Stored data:
▬▬▬

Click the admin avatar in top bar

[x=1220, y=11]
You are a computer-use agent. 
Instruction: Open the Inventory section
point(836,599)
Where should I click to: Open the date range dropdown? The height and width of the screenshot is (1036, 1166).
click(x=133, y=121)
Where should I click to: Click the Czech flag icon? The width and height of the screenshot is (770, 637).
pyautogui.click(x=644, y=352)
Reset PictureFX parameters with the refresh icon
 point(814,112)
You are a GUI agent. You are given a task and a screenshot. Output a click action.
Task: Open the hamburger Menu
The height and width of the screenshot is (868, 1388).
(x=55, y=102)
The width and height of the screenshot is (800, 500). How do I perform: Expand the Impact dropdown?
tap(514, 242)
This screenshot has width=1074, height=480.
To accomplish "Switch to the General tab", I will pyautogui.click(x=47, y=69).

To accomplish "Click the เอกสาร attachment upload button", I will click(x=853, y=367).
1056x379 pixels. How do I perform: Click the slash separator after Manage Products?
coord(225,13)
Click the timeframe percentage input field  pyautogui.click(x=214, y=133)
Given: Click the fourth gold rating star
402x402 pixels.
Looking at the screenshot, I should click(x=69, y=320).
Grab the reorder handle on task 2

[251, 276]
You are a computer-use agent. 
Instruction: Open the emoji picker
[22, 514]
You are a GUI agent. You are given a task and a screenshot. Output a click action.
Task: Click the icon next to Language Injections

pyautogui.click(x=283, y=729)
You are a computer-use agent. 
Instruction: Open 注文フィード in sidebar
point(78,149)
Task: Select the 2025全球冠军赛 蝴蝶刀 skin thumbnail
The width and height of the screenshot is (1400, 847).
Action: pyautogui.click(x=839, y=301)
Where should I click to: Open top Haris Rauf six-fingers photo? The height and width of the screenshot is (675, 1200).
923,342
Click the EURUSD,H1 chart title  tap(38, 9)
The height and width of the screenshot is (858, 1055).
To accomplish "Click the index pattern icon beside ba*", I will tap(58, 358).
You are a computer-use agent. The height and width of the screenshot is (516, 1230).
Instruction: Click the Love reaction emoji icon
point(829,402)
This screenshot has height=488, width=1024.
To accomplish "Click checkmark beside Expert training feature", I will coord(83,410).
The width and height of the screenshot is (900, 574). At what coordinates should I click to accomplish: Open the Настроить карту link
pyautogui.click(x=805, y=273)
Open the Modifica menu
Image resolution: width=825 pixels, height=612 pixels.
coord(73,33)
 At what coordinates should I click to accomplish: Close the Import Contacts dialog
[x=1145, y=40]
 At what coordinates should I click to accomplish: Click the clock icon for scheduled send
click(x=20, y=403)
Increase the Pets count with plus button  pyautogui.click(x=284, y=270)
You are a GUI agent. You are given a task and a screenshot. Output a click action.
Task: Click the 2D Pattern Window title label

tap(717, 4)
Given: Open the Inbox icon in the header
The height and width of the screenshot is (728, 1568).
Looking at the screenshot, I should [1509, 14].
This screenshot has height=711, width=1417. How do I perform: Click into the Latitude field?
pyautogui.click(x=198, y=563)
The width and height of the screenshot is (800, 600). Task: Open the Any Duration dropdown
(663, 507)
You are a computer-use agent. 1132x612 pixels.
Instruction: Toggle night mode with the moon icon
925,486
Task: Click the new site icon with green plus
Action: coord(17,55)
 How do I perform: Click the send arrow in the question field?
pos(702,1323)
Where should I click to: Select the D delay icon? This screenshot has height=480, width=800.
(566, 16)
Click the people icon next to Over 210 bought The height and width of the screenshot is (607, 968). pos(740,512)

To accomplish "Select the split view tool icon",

▬▬▬

▶ [Work instructions]: Print all the data above word for word.

▶ [Solution to this problem]:
Click the admin avatar in top bar

[x=1220, y=11]
You are a computer-use agent. 
Instruction: Open the Inventory section
point(836,599)
Where should I click to: Open the date range dropdown? The height and width of the screenshot is (1036, 1166).
click(x=133, y=121)
Where should I click to: Click the Czech flag icon? The width and height of the screenshot is (770, 637).
pyautogui.click(x=644, y=352)
Reset PictureFX parameters with the refresh icon
 point(814,112)
You are a GUI agent. You are given a task and a screenshot. Output a click action.
Task: Open the hamburger Menu
The height and width of the screenshot is (868, 1388).
(x=55, y=102)
The width and height of the screenshot is (800, 500). How do I perform: Expand the Impact dropdown?
tap(514, 242)
This screenshot has width=1074, height=480.
To accomplish "Switch to the General tab", I will pyautogui.click(x=47, y=69).

To accomplish "Click the เอกสาร attachment upload button", I will click(x=853, y=367).
1056x379 pixels. How do I perform: Click the slash separator after Manage Products?
coord(225,13)
Click the timeframe percentage input field  pyautogui.click(x=214, y=133)
Given: Click the fourth gold rating star
402x402 pixels.
Looking at the screenshot, I should click(x=69, y=320).
Grab the reorder handle on task 2

[251, 276]
You are a computer-use agent. 
Instruction: Open the emoji picker
[22, 514]
You are a GUI agent. You are given a task and a screenshot. Output a click action.
Task: Click the icon next to Language Injections

pyautogui.click(x=283, y=729)
You are a computer-use agent. 
Instruction: Open 注文フィード in sidebar
point(78,149)
Task: Select the 2025全球冠军赛 蝴蝶刀 skin thumbnail
The width and height of the screenshot is (1400, 847).
Action: pyautogui.click(x=839, y=301)
Where should I click to: Open top Haris Rauf six-fingers photo? The height and width of the screenshot is (675, 1200).
923,342
Click the EURUSD,H1 chart title  tap(38, 9)
The height and width of the screenshot is (858, 1055).
To accomplish "Click the index pattern icon beside ba*", I will tap(58, 358).
You are a computer-use agent. The height and width of the screenshot is (516, 1230).
Instruction: Click the Love reaction emoji icon
point(829,402)
This screenshot has height=488, width=1024.
To accomplish "Click checkmark beside Expert training feature", I will coord(83,410).
The width and height of the screenshot is (900, 574). At what coordinates should I click to accomplish: Open the Настроить карту link
pyautogui.click(x=805, y=273)
Open the Modifica menu
Image resolution: width=825 pixels, height=612 pixels.
coord(73,33)
 At what coordinates should I click to accomplish: Close the Import Contacts dialog
[x=1145, y=40]
 At what coordinates should I click to accomplish: Click the clock icon for scheduled send
click(x=20, y=403)
Increase the Pets count with plus button  pyautogui.click(x=284, y=270)
You are a GUI agent. You are given a task and a screenshot. Output a click action.
Task: Click the 2D Pattern Window title label

tap(717, 4)
Given: Open the Inbox icon in the header
The height and width of the screenshot is (728, 1568).
Looking at the screenshot, I should [1509, 14].
This screenshot has height=711, width=1417. How do I perform: Click into the Latitude field?
pyautogui.click(x=198, y=563)
The width and height of the screenshot is (800, 600). Task: Open the Any Duration dropdown
(663, 507)
You are a computer-use agent. 1132x612 pixels.
Instruction: Toggle night mode with the moon icon
925,486
Task: Click the new site icon with green plus
Action: coord(17,55)
 How do I perform: Click the send arrow in the question field?
pos(702,1323)
Where should I click to: Select the D delay icon? This screenshot has height=480, width=800.
(566, 16)
Click the people icon next to Over 210 bought The height and width of the screenshot is (607, 968). pos(740,512)

To accomplish "Select the split view tool icon",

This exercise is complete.